There are some, but relatively few, camera systems with image intensifiers attached. Our system obtains its uniqueness because it supports simultaneous, synchronized data collection from (up to) 16 differential or 32 single-ended electronic sensors, shown in Fig. 3, from National Instruments breakout boxes BNC 2110 and BNC 2115. These sensors can be attached to flow meters, photo-detector outputs, electric field perturbations, and other features in need of measurement.

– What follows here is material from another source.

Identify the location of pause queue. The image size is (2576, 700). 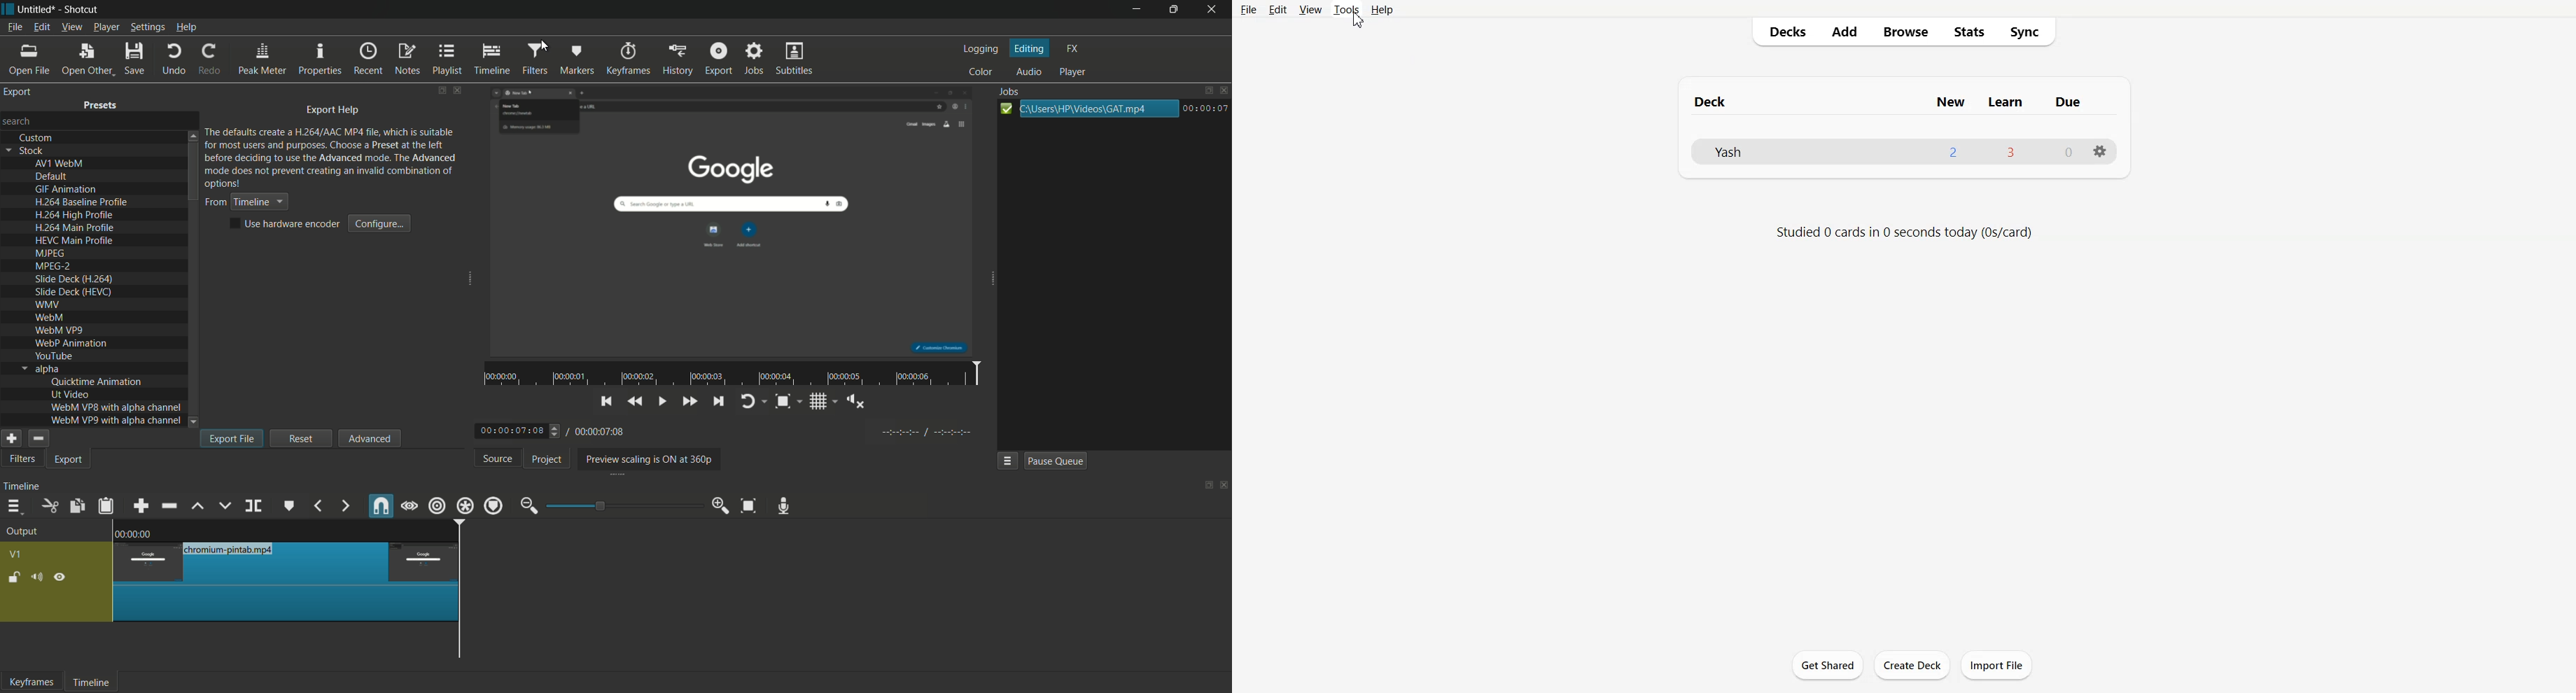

This difficulty with synchronization is the principal reason that there have been only a handful of experiments in which video data are correlated with electronic data.

Figure 3. National Instruments breakout boxes for synchronized electronic data collection.

Figure 3. National Instruments breakout boxes for synchronized electronic data collection.

Research support from ISSO enabled us to repair the micro-channel plate, which experienced a freak accident of unknown origin that shorted out the sensor and made the images unintelligible. Our entire research project would have collapsed had not ISSO provided a substantial fraction of the $11,000 needed to make the appropriate repairs. We are now studying the dynamics of two-armed spirals on circular burners and counter-propagating hot spots on annular burners.

References
1M. Gorman, M. el-Hamdi, and K. A. Robbins, "Experimental-Observation of Ordered States of Cellular Flames," Combust. Sci. and Technol. 98.1-3 (1994): 37-45.
2E. Stone, M. Gorman, M. el-Hamdi, and K. A. Robbins, "Identification of Intermittent Ordered Patterns as Heteroclinic Connections," Phys. Rev. Lett. 76.2 (1996): 2061-64.
3M. Gorman, C. F. Hamill, M. el-Hamdi, and K. A. Robbins, "Rotating and Modulated Rotating States of Cellular Flames," Combust. Sci. and Technol. 98.1-3 (1994): 25-35.
4M. Gorman, M. el-Hamdi, B. Pearson, and K. A. Robbins, "Ratcheting Motion of Concentric Rings in Cellular Flame," Phys. Rev. Lett. 76.2 (1996): 228-31.

Publications
Gorman, M. and R. Brockman. "Counter-Propagating Fronts, Hot Spots, and Other Dynamic Structures of Hydrocarbon-Oxygen Premixed Flames on an Annular Burner," Chaos. (Submitted Feb. 2006.)
Gorman, M. and R. Brockman. "Two-Armed Spiral States of Methane-Oxygen Flames on a Circular Burner," Chaos. (Submitted Feb. 2006.)
Gorman, M. and S. Perrollier. "Unusual Pulsating States of Hydrocarbon-Oxygen Premixed Flames on a Circular Porous Plug Burner," Chaos. (Submitted Feb. 2006.)

Funding and Proposals (under consideration)
Welch Foundations, 3 years, $50,000/yr.; Petroleum Research Fund, 3 years.